# Brilliant Tyre Shine Applicator-49p!



## amiller (Jan 1, 2009)

Following on from my £5 bucket dolly thread...
http://www.detailingworld.co.uk/forum/showthread.php?t=164645&highlight=bucket

I found these in "poundstretcher' for the sum of £0.49. Yup, 49pennies! :doublesho

Had a quick go with it today and it is honestly fantastic. I have been using Foam applicators, specific sponges etc, but dont feel they sit nicely in my hand and I always end up with greasy hands from the product.

So, here it is in action...


















^Nice handle.









^Curved perfectly for tyres.









^ Just spray a bit of product on (Meguiars Tyre Shine in this case)









^ Fits most tyres very well.









^ Can be used 'sideways' for lower profile tyres.

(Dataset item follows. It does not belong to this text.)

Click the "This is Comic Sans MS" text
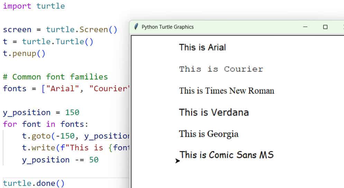344x188 pixels. pyautogui.click(x=226, y=155)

The foam has not ripped, or snagged, or anything. Very very impressed! :thumb:

Well worth a look!


----------



## Avanti (Jan 17, 2006)

I have seen these for 99p, so your find is even better, I have the matching brush from a while back which was very good in use :thumb:


----------



## amiller (Jan 1, 2009)

Avanti said:


> I have seen these for 99p, so your find is even better, I have the matching brush from a while back which was very good in use :thumb:


To be honest, it is worth 99p too. So much better than these cuts of foam you get from trader for £4+.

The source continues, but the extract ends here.